It was reported today that the widely-watched data breach case, Zurich American Ins. Co., et al v. Sony Corp. of America (N.Y. Sup. Ct. Feb. 21, 2014), has been settled before the New York appellate court could issue an opinion. While this might be good news for Sony, it is bad news for policyholders because it deprived the appellate court of the opportunity to correct a trial court decision so questionable that the trial judge invited appellate review before he announced his decision.

The case involved a coverage dispute related to the massive hack of the personal information for millions of Sony PlayStation users. After the hack, Sony was sued in over 50 separate class actions related to the disclosure of the users’ private information. Sony sought coverage from Zurich and Mitsui Sumitomo Insurance Company contending that the data breach was a “publication” of information which was private, and thus constituted an invasion of privacy covered under the personal injury provisions in these standard language Commercial General Liability (CGL) policies. There was no dispute that the customers’ suits properly alleged injuries from the invasion of their privacy because their private information was widely published, and because the policy provided coverage for “publication in any manner.”

Zurich and Mitsui denied coverage by claiming that “publication in any manner” described only the type of disclosure, not the identity of the disclosing party, which makes little sense. Zurich contended that coverage would only extend to the publication of information by Sony, not third parties such as hackers, notwithstanding that there were no such limitations in the policy language. Amazingly, the trial court found for the insurance companies and granted summary judgment for the insurers.

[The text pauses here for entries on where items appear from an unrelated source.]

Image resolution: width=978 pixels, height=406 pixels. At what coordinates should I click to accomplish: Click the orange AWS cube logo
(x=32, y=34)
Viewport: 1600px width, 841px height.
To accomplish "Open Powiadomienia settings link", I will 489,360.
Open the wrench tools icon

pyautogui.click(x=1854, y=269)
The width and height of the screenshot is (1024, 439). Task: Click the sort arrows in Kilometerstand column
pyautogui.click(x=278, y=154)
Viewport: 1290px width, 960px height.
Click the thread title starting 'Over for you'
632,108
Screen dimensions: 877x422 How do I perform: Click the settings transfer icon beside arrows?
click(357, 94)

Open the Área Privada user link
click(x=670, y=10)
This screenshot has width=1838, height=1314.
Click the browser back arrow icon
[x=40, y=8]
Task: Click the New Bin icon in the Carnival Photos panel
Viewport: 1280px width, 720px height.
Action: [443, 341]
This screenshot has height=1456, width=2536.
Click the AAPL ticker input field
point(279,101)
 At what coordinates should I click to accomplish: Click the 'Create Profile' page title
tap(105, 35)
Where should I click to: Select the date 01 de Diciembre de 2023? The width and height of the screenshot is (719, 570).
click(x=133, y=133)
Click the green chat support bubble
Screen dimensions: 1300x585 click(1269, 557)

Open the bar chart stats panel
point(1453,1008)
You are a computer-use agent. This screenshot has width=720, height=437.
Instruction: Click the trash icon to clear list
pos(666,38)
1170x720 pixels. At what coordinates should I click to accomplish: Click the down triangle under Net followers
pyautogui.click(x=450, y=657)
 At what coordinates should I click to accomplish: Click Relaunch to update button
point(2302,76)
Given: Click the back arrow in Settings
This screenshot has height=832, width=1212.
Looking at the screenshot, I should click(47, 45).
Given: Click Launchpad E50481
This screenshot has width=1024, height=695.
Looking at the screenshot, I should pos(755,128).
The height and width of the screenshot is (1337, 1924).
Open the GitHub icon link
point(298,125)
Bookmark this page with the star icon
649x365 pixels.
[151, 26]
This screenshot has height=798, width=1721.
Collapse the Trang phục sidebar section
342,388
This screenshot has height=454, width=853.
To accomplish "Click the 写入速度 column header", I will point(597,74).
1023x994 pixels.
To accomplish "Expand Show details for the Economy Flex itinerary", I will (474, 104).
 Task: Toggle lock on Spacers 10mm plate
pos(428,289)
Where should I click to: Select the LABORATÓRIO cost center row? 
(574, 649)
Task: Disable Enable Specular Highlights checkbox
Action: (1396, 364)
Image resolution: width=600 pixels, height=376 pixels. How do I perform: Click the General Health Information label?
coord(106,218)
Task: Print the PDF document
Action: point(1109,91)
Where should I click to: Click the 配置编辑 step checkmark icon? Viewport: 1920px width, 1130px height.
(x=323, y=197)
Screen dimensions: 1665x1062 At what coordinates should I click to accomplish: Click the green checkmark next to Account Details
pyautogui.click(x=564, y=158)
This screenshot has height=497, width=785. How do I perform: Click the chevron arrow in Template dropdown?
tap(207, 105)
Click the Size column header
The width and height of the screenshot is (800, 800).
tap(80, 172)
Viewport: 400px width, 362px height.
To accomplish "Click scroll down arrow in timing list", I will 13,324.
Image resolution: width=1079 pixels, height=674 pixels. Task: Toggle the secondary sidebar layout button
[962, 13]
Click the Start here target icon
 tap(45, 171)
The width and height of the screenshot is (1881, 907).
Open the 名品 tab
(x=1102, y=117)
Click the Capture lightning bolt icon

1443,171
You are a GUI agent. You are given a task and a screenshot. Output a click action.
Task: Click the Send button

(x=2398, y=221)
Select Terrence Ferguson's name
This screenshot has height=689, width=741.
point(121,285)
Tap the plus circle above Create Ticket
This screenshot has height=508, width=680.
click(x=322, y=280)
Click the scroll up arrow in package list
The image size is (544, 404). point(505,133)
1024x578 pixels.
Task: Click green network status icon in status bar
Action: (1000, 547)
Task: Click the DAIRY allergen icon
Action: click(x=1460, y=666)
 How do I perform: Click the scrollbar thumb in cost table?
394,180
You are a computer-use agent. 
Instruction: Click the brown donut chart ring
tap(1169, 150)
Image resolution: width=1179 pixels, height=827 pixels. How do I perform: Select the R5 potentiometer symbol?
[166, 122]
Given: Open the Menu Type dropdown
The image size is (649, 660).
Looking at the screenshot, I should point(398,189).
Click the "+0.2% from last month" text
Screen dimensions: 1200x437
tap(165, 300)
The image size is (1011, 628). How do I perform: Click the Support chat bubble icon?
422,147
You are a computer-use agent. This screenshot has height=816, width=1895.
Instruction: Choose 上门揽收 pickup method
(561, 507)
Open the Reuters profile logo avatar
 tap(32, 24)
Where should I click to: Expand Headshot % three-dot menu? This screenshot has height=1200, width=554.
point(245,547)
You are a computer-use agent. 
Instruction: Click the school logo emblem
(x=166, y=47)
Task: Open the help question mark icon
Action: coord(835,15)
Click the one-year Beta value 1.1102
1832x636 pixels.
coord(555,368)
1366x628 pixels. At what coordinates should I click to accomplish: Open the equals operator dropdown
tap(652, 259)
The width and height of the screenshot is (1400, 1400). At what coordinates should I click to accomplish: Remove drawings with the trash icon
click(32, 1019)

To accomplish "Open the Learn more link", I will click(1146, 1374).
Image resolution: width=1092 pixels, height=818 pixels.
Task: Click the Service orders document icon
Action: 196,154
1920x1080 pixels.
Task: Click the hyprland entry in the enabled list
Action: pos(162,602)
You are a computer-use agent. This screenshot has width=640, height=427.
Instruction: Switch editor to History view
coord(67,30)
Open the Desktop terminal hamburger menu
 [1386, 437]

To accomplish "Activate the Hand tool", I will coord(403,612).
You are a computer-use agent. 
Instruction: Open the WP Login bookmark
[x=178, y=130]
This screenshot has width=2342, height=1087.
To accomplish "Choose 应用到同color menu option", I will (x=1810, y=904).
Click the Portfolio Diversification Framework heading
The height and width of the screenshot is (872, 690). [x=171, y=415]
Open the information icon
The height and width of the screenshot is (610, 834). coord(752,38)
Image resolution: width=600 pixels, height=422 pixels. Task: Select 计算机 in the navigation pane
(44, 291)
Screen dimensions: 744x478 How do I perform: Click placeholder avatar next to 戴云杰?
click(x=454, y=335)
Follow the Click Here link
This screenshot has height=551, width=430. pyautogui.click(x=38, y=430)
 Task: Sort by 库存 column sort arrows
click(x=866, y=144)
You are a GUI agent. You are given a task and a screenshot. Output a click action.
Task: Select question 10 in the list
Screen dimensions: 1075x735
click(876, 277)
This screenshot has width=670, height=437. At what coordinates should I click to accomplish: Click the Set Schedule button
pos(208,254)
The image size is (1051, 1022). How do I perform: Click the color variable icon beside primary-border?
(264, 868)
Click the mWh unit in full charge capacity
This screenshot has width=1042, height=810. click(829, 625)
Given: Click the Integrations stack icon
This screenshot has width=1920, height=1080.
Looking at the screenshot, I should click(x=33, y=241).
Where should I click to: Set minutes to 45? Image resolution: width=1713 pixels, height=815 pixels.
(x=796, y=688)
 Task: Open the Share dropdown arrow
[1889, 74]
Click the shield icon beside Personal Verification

It was reported in an earlier Insurance Law 360 article that New York Supreme Court Judge Jeffrey Oing told the parties before announcing his decision from the bench that the insurance coverage issues in the case were important enough to require “immediate appellate authority.” There was good reason for this comment. Judge Oing held that hackers’ theft of confidential data on millions of Sony PlayStation users did constitute a “publication” of private information, as required by the insurance policies, but somehow that did not trigger Zurich and Mitsui’s defense obligations! As reported by Law 360, Sony argued in their appellate brief: “The court ruled that Zurich and Mitsui did not have a duty to defend because the alleged publication was not ‘conducted or perpetrated by the policyholder’ — a requirement not found in the language of the insurance policies.” Sony accused the trial court of a misreading of the insurance policies and the underlying complaints when the court denied the Sony appellants’ motion and granted respondents Zurich’s and Mitsui’s cross-motions.

It was a startling trial court ruling in light of overwhelming law that coverage provisions are to be read broadly for policyholders. And because of that, this settlement should come as no surprise. Zurich and Mitsui could preserve the questionable trial court ruling for reference in future data breach litigation, and avoid the significant exposure that would accompany the very likely reversal of the trial court opinion in a likely published opinion which would create citable law. The settlement merely illustrates an example of the old adage applied for decades by insurance companies: if you aren’t going to beat them, buy them.